◆ Document section:
** start **

[PATCH] D22630: Loop rotation

Mon Aug 15 13:20:46 PDT 2016

hiraditya marked 14 inline comments as done.

================
Comment at: llvm/lib/Transforms/Scalar/LoopRotation.cpp:54-60
@@ -45,5 +53,9 @@
 
-static cl::opt<unsigned> DefaultRotationThreshold(
+static cl::opt<unsigned> RotationMaxHeaderSize(
     "rotation-max-header-size", cl::init(16), cl::Hidden,
     cl::desc("The default maximum header size for automatic loop rotation"));
 
+static cl::opt<unsigned> RotationMaxSize(
+    "rotation-max-size", cl::init(100), cl::Hidden,
+    cl::desc("The default maximum loop size for automatic loop rotation"));
+
----------------
mzolotukhin wrote:
> Why do we need both of these options? How do they interact with each other? Isn't the first one just a leftover from the previous implementation and should be replaced with the second one in the new implementation?
You are right, the first one is leftover from the old implementation. I'll delete that.

================
Comment at: llvm/lib/Transforms/Scalar/LoopRotation.cpp:62-64
@@ +61,5 @@
+
+static cl::opt<int> MaxLoopsRotated(
+    "max-loops-rotated", cl::init(-1), cl::Hidden,
+    cl::desc("The maximum loops to be rotated (-1 means no limit)"));
+
----------------
mzolotukhin wrote:
> How is this intended to be used?
For delta-debugging. This patch actually exposed a bug in MachineBlockPlacement (https://llvm.org/bugs/show_bug.cgi?id=28604). where we needed this flag. I'll remove this once the patch is approved.

================
Comment at: llvm/lib/Transforms/Scalar/LoopRotation.cpp:69-71
@@ -50,2 +68,5 @@
+
+static int LoopsRotated = 0;
+
 STATISTIC(NumRotated, "Number of loops rotated");
 
----------------
mzolotukhin wrote:
> Why do we have both `LoopsRotated` and `NumRotated`?
I think STATISTICS don't appear in release builds.

================
Comment at: llvm/lib/Transforms/Scalar/LoopRotation.cpp:73-88
@@ -51,2 +72,18 @@
 
-namespace {
+static void insertBetween(BasicBlock *NewBB, BasicBlock *PredBefore,
+                   BasicBlock *Succ) {
+  BranchInst *NewBI = BranchInst::Create(Succ, NewBB);
+  NewBI->setDebugLoc(PredBefore->getTerminator()->getDebugLoc());
+
+  BranchInst *BLI = dyn_cast<BranchInst>(PredBefore->getTerminator());
+  for (unsigned I = 0, E = BLI->getNumSuccessors(); I < E; ++I)

** end **

◆ Aim: Duplicate the part of the code review discussion starting at "For delta-debugging. This" and ending at "in release builds.". The material after this code review discussion was taken from a different source.

◆ Given data:

** start **

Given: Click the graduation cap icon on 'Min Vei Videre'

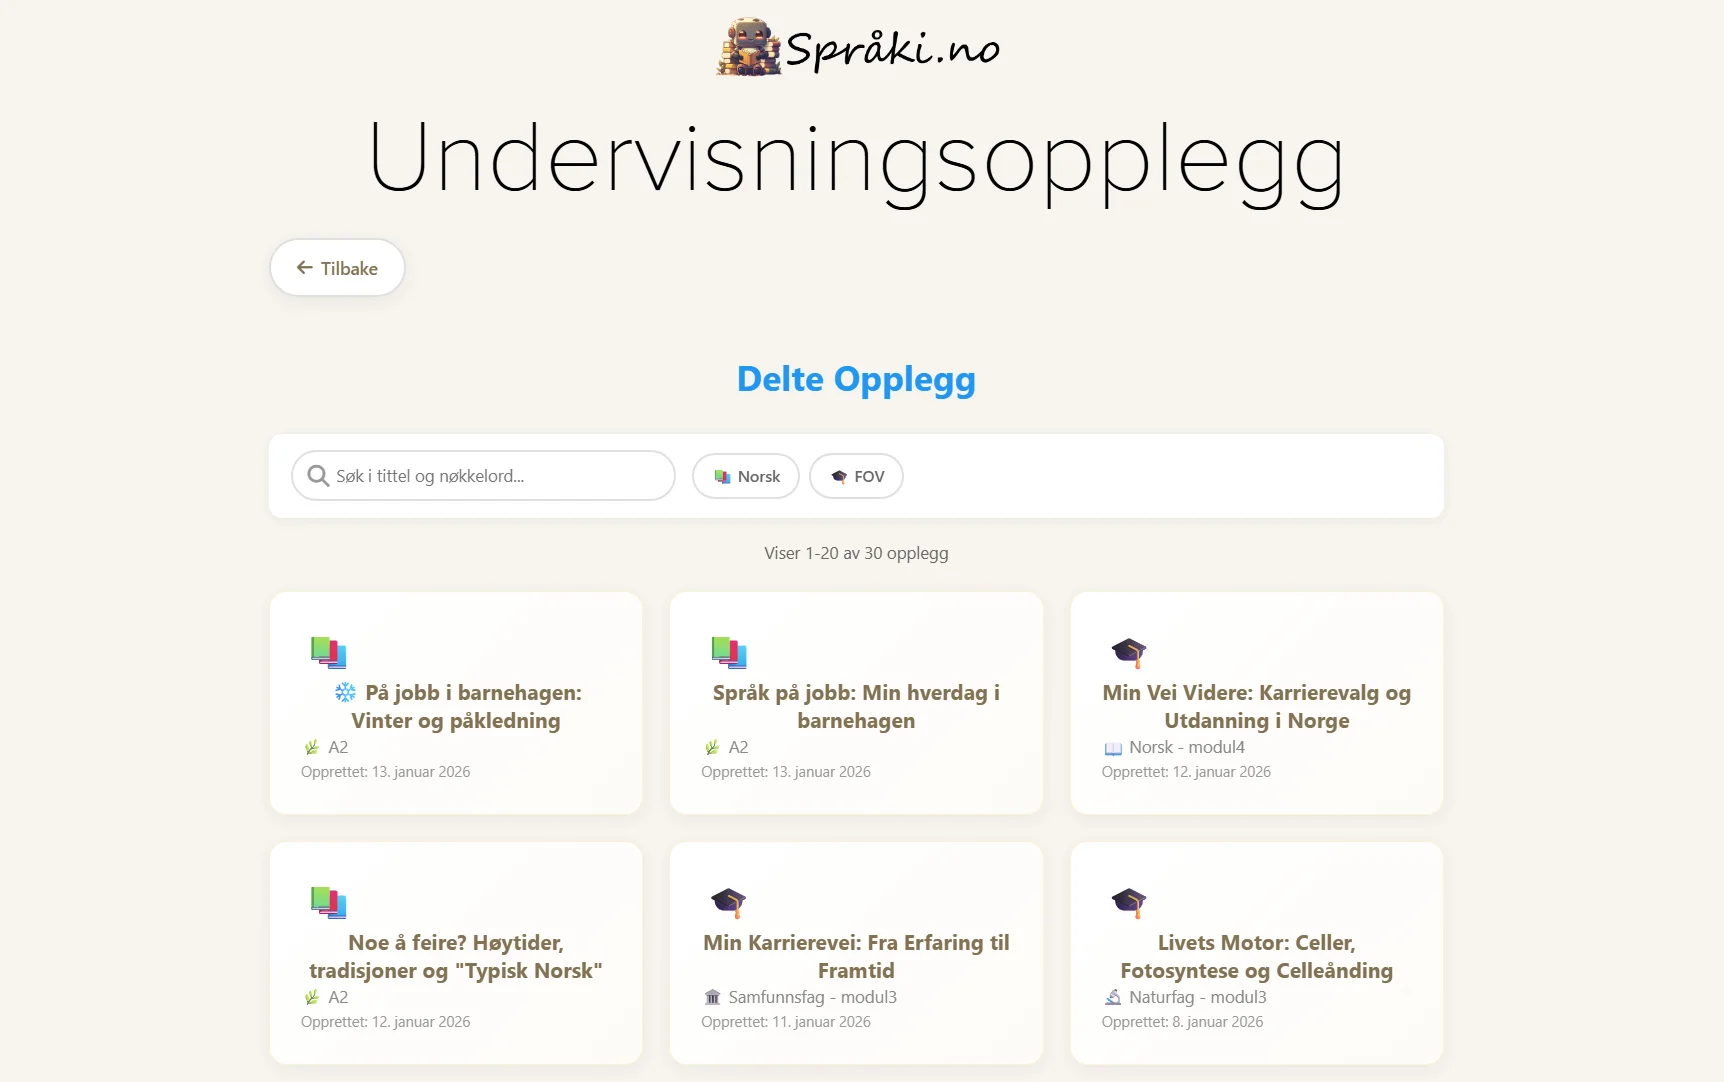Looking at the screenshot, I should point(1129,652).
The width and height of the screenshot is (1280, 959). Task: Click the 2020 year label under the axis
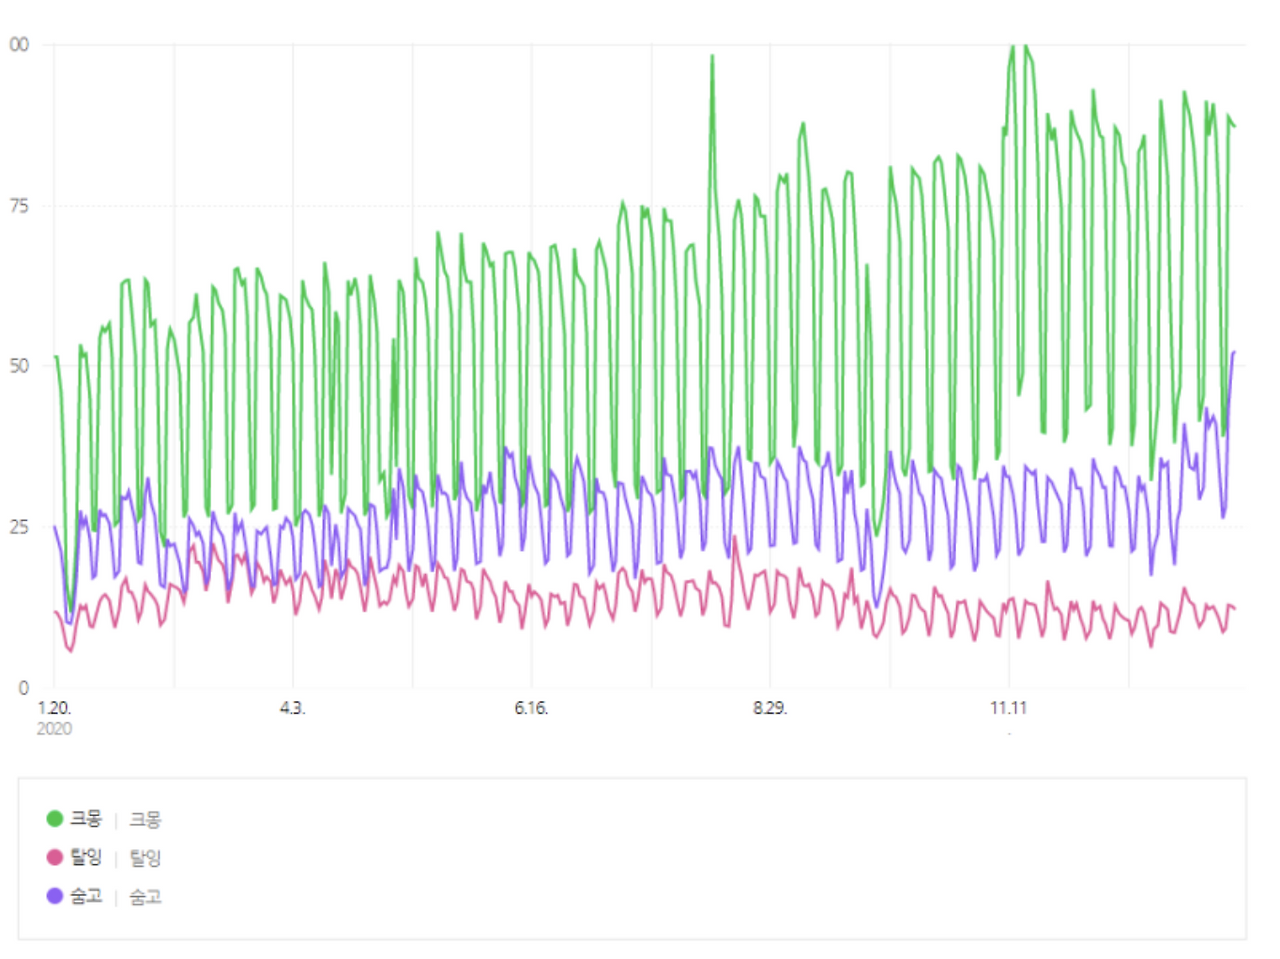point(54,729)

** end **

◆ Task answer:
For delta-debugging. This patch actually exposed a bug in MachineBlockPlacement (https://llvm.org/bugs/show_bug.cgi?id=28604). where we needed this flag. I'll remove this once the patch is approved.

================
Comment at: llvm/lib/Transforms/Scalar/LoopRotation.cpp:69-71
@@ -50,2 +68,5 @@
+
+static int LoopsRotated = 0;
+
 STATISTIC(NumRotated, "Number of loops rotated");
 
----------------
mzolotukhin wrote:
> Why do we have both `LoopsRotated` and `NumRotated`?
I think STATISTICS don't appear in release builds.